City council approves all-way stop sign at Meridian and Oak

Story by Charlotte Dekle
Staff Writer

Photo by Erin Lee
Staff Photographer

The City Council voted to approve a resolution to install an all-way stop sign at the intersection of Meridian Ave and Oak St. at its meeting on Wednesday, July 21. This resolution was part of a larger movement to implement all-way stop signs at three high-traffic intersections of Meridian Ave.: Meridian Ave. and Oak St., Meridian Ave. and Maple St., and Meridian Ave. and Pine St.. 

This action came to the City Council after the creation of a petition with 133 resident signatures by Save Meridian Avenue for its Residents Together (SMART) Families.
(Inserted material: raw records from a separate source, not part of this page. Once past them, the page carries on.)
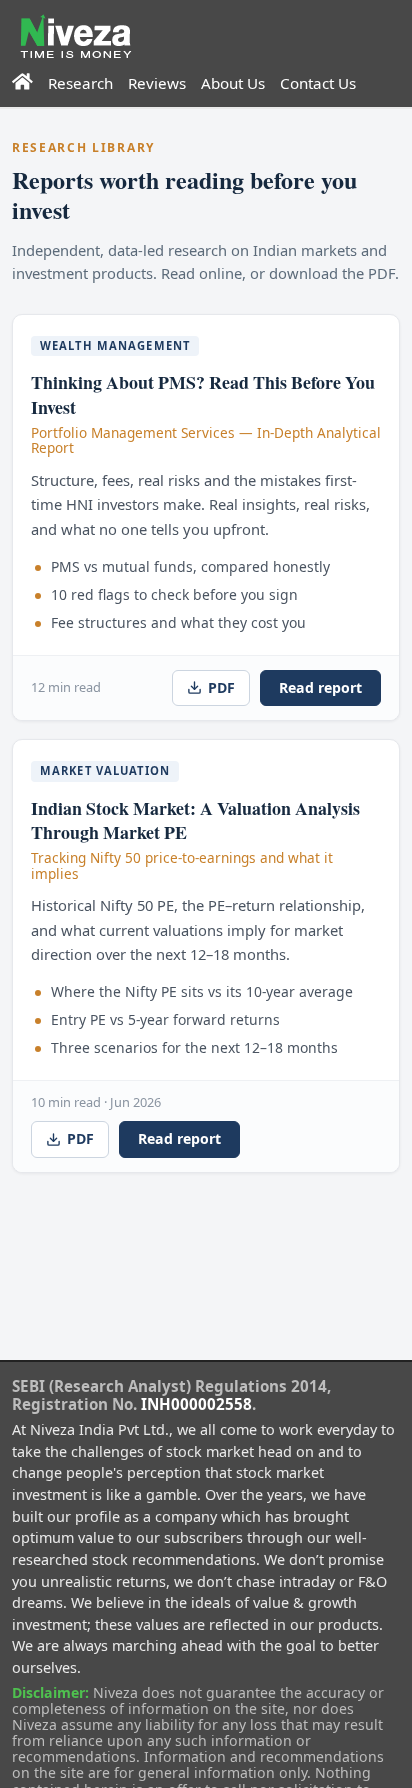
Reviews (157, 83)
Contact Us (318, 83)
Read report (320, 687)
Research (80, 83)
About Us (233, 83)
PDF (221, 687)
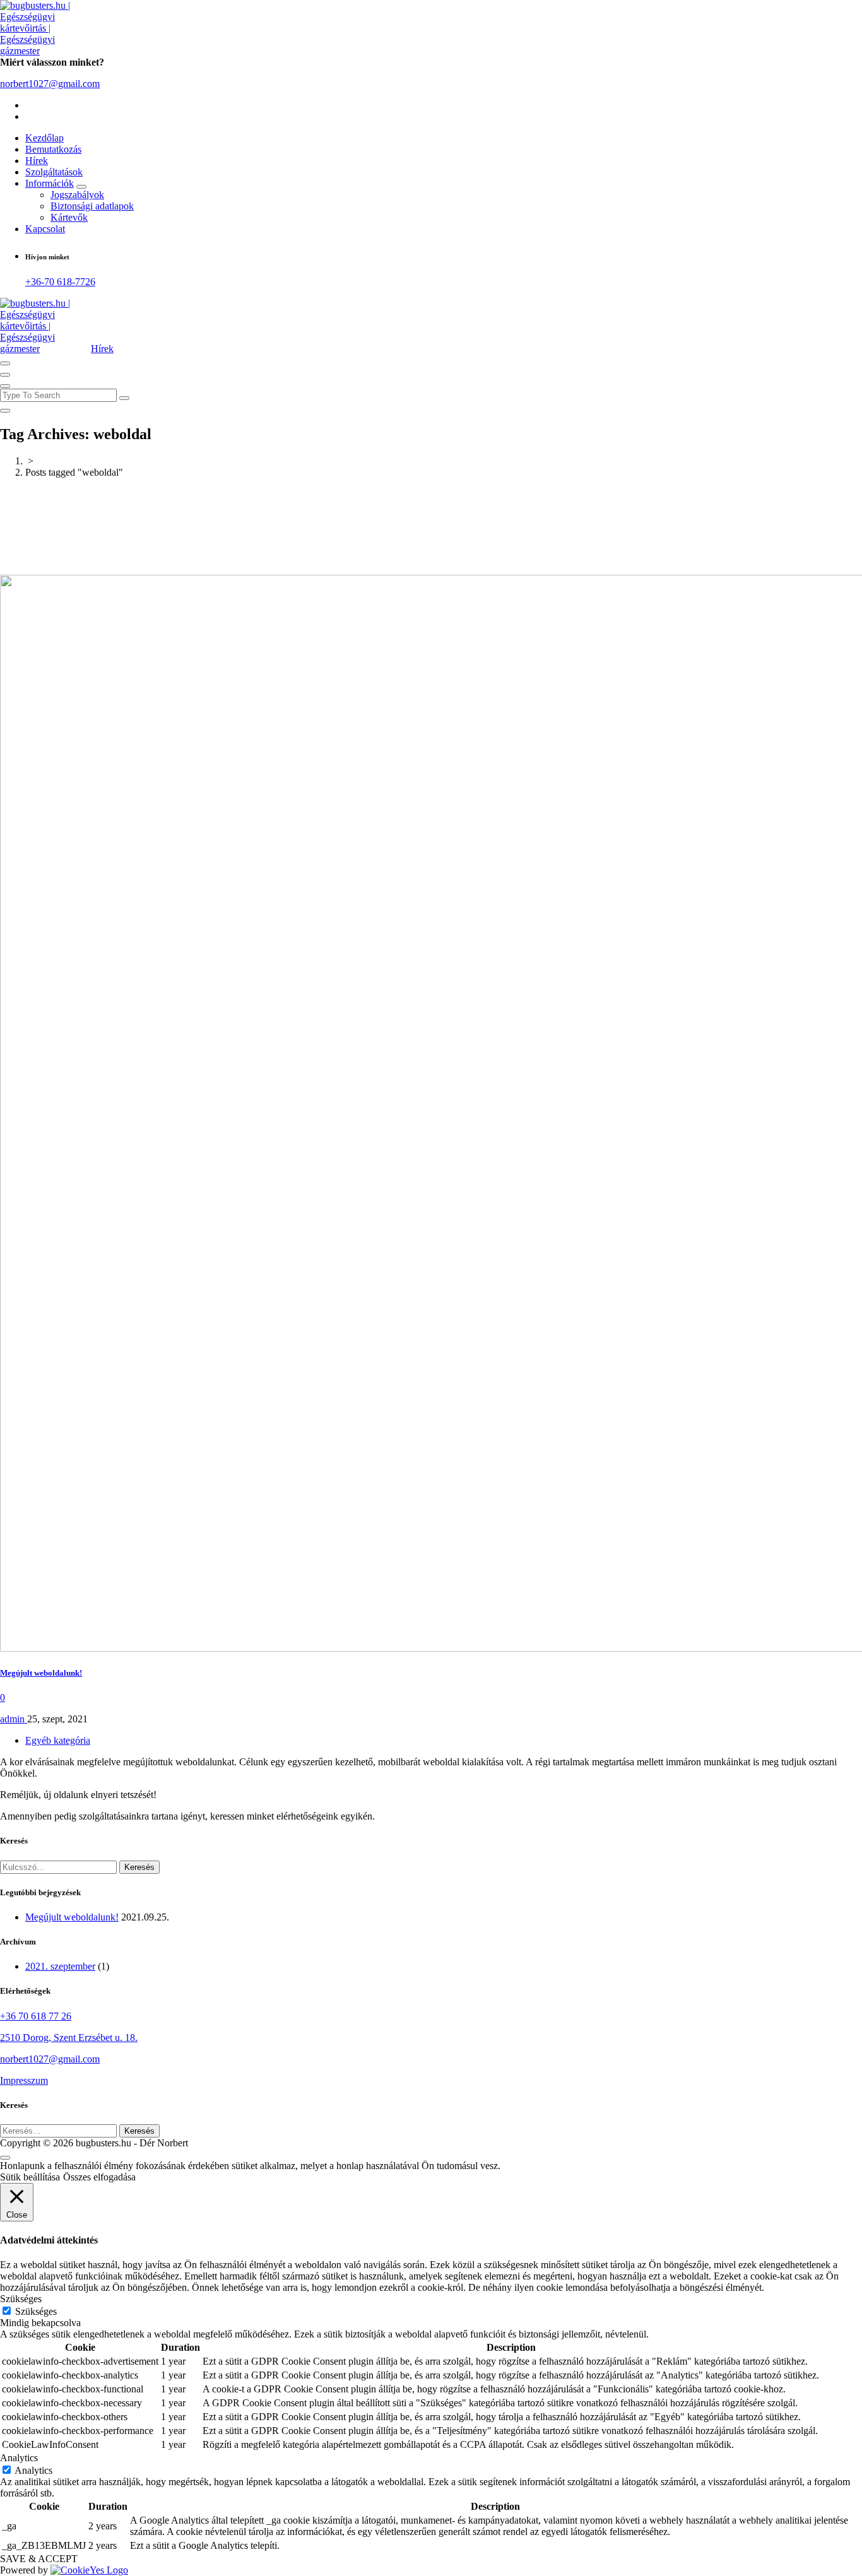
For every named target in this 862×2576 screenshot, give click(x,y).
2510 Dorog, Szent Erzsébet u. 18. (69, 2037)
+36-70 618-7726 (60, 281)
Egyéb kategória (57, 1740)
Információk (49, 183)
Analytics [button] (19, 2457)
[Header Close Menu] (5, 375)
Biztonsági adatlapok (92, 206)
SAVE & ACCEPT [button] (39, 2558)
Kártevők (69, 217)
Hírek (36, 160)
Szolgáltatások (54, 172)
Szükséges (36, 2311)
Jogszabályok (77, 194)
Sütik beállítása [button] (30, 2177)
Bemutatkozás (53, 149)
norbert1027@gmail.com (50, 83)
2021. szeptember (60, 1966)
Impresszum (24, 2080)
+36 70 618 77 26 (35, 2016)
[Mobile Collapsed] (81, 187)
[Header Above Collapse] (5, 386)
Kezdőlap (44, 137)
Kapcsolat (45, 228)
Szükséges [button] (21, 2298)
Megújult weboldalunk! (41, 1673)
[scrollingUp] (5, 2158)
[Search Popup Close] (5, 411)
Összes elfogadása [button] (99, 2177)
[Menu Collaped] (5, 363)
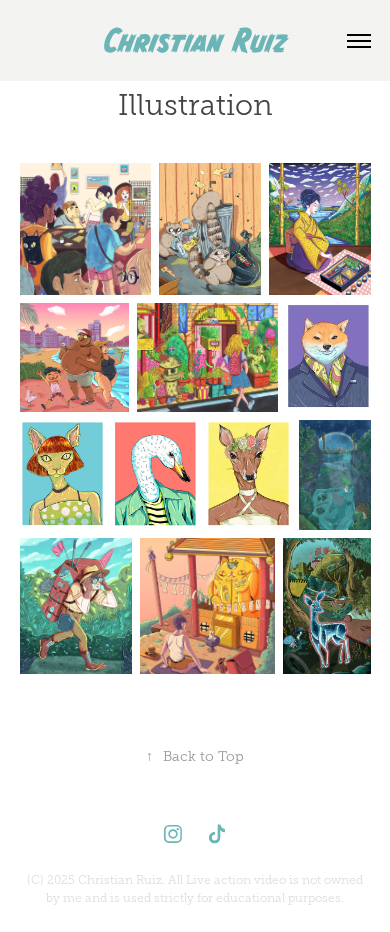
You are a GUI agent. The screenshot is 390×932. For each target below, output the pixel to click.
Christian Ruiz (195, 40)
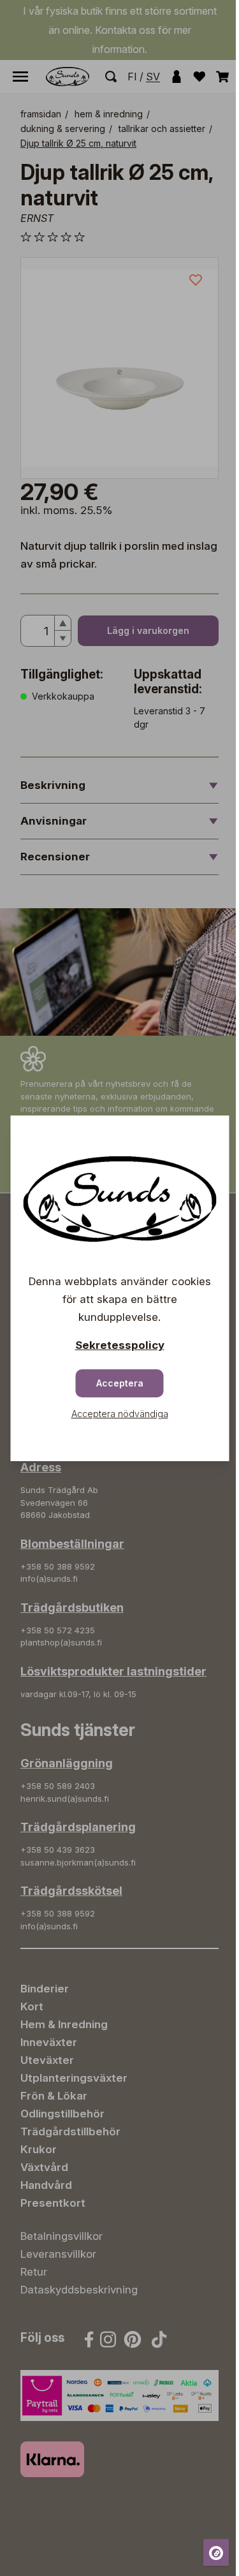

SMART Families and their decades-long advocacy focus on increasing safety measures for pedestrians on Meridian Ave. The proximity of the Meridian Ave. intersections to three educational facilities (South Pasadena High School, South Pasadena Middle School, and Holy Family School) is the main subject of concern among SMART Families members. 

The resolution was also in conjunction with an authorization of an amendment to design Rectangular Rapid-Flashing Beacons (RRFB) on Meridian Ave. and Oak St. While installing RRFBs along Meridian Ave. was considered by the City Council, an all-way stop sign was ultimately chosen.

Throughout the meeting, supporters of the resolution cited a study by transportation consultant Rock Miller, as justification for a stop sign or light at Meridian Ave. and Oak St.

“Based upon the unique intersection geometrics, the marked crosswalk, and the street usage further to the east, there is ample justification to conclude that all-way stops are appropriate for this location,” Miller said in the study. 

During the public comment portion of the meeting, members of SMART Families expressed their support of the resolution and its potential to save lives. 

“Stop signs are the solution to the long-standing risks and fears of crossing our very own street. Flashing lights whether above ground or below still give substantial deference to driver’s decision making,” South Pasadena resident Delaine Shane said. “Reckless speeding drivers have only one thing in mind and it is not pedestrian or bicycle safety at crosswalks. Crossing the streets safely is a right and not a privilege.”

Other supporters of the resolution presented an emotional argument to the council regarding personal safety as a pedestrian.

“I don’t ride [my bike] on the street because you’re taking your life in your hands. As evidenced by two car crashes, one on June 18 and another one on July 1. So, yeah it’s emotional.” South Pasadena resident Sean Teer said.

When discussing the other two intersections: Meridian-Maple and Meridian-Pine, the council voted to delay any action until the Mobility and Transportation Infrastructure Commission and its review of the intersections are conclusive.

More information and plans for the installation of the four-way stop sign at the Meridian-Oak intersection are still unknown but will likely be discussed by the council in the coming months.